*What needs to be done:* Your task is to copy each line of the records that includes the string "will".

------ Data to process ------

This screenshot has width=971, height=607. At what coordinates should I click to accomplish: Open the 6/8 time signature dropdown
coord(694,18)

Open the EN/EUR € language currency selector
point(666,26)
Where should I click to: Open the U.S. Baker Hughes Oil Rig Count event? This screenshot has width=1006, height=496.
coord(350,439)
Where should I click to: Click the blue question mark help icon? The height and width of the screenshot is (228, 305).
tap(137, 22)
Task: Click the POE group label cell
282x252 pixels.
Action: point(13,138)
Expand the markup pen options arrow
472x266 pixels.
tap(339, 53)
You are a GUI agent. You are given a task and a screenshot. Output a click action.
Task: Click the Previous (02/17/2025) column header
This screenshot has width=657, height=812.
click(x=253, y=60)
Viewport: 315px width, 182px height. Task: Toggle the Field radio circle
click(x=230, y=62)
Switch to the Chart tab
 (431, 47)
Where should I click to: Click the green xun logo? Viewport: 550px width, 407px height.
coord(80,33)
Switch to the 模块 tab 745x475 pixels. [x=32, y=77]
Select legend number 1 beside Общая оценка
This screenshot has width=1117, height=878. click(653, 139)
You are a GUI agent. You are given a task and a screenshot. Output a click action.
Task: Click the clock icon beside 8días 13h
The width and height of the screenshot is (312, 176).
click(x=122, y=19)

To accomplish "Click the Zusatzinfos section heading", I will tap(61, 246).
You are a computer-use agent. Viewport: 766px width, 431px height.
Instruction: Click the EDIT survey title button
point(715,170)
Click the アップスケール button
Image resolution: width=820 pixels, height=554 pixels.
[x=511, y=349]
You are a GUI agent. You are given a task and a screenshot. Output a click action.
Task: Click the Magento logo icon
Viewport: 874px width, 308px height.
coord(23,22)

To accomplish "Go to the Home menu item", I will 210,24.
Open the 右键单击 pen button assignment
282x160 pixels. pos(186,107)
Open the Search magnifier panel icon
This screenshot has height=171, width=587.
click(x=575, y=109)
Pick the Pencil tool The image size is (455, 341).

------

*Written response:*
To accomplish "Click the Zusatzinfos section heading", I will tap(61, 246).
To accomplish "Go to the Home menu item", I will 210,24.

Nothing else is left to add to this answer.